Paul got an Obihai 200 and now does VOIP with his phone and Google voice. It's not perfect, but it does work. Leo says that the big issue is 911, but Paul said that he can get 911 with CallCentric for $1.50 a month.
Johnny uses Google Voice and bought an ObiTalk to use with some older phones. Is that a good idea? Leo says he used the ObiTalk for a long time. It's very cool. However, It doesn't work with Google Fi, so if his Google Voice is tied to Google Fi, he'll have issues. Johnny would have to use a second Google Voice number, but that doesn't do him much good and he can't forward that number to his other Fi account.
Gwen has internet through Spectrum. She's looking at getting a NetGear Orbi mesh router. Will she have issues with her phone service? Leo says that she will because Spectrum requires their router to use their phone service. But she can hook them up in tandem and have them coexist. It works with Comcast in a similar fashion. Leo says this is why you don't want to bundle services. It causes issues like this.
Paul is getting ready to cut the cable on his telephone service and he's moved his number to Google Voice. But how can he get his phones to work with Google voice? Leo says that phone numbers are portable, and as such, his home phone number can be ported to Google Voice. And then he can have his mobile phone ring when his number gets called. Up to 5 different phones can do that.
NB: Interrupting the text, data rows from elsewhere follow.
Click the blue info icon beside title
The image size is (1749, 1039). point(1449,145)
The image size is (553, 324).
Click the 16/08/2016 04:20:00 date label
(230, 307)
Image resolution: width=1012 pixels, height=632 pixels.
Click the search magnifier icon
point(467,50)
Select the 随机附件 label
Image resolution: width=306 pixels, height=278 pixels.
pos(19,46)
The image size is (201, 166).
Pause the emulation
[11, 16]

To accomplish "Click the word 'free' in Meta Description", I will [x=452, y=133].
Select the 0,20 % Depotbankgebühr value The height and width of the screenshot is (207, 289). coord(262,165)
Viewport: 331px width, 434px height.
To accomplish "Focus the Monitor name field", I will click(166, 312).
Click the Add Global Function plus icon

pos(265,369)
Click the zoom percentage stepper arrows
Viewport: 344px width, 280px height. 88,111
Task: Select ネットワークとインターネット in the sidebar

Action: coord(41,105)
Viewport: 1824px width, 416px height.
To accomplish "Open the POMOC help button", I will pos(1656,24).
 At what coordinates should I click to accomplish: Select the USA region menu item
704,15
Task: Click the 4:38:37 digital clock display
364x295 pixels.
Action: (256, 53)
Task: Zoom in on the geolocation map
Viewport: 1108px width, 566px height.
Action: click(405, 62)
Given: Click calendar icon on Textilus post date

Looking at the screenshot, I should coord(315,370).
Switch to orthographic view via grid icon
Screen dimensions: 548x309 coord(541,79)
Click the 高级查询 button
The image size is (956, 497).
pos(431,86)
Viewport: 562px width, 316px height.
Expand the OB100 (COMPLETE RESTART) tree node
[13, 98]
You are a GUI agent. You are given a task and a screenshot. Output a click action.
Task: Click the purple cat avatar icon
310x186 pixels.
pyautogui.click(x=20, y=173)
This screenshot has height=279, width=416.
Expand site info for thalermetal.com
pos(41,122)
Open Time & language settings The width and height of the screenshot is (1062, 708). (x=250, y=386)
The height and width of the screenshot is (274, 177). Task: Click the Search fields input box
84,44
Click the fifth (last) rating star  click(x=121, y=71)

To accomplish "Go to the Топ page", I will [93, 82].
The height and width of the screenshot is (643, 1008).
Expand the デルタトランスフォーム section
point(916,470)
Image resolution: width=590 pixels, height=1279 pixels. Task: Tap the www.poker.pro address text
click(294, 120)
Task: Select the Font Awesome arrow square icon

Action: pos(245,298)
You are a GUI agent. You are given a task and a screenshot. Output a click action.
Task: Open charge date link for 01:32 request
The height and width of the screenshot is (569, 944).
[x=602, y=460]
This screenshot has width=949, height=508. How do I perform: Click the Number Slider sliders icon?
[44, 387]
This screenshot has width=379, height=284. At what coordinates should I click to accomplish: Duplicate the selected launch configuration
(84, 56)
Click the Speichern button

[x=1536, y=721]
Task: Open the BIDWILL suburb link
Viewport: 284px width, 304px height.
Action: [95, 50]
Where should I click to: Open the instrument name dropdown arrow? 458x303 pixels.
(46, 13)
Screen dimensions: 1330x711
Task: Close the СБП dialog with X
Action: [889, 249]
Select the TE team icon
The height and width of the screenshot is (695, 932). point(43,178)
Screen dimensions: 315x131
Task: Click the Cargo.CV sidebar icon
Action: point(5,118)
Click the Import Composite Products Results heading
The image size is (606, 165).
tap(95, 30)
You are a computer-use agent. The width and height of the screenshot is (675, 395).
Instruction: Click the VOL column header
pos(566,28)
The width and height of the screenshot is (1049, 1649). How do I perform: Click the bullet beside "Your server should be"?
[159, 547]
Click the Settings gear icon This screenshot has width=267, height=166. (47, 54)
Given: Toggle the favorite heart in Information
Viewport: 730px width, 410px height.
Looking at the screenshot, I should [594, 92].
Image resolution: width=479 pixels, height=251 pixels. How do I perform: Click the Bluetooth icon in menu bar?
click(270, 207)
Jean wants to dump her AT&T phone service and use VOIP with the internet via Ooma. Leo says she can, but she'll be giving up precise 911 service. So if she has a cell phone, she can call 911. But that will be a regional e911 service, which will slow down response times. Ooma does offer 911 service to her registered address, but she'll have to pay for it, and if the power goes out, she'll lose her phone too. So its a mixed bag.
Tim would like to make free calls online. How can he do that? Leo recommends Google Voice. He can call the US, Mexico and Canada for free, and other international calls are about $0.02 a minute. There is no such thing as free service from a phone company, but he can get LifeLine service for under $10 a month.
Clarence found out that his regular phone service suddenly stopped working. Leo says that the cable company wants him to use their service and probably came out and cut his cable, or blocked it to prevent him from using it. This is a very illegal thing to do, and it's dangerous. Clarence should report them to the public utility commission.
Noel wants to use Voice Over IP for his office telephones. What does he need to look for? Leo says that Latency is the key. The longer the latency, the more annoying the delay in a conversation. Dropped packets is another issue in VoIP. Is that due to not having enough bandwidth? Leo says no. Voice doesn't take up a lot of bandwidth. But in an office, it all adds up. Leo uses RingCentral in his office.
Wi-Fi can also mess up VoIP because it gives preference to data over voice.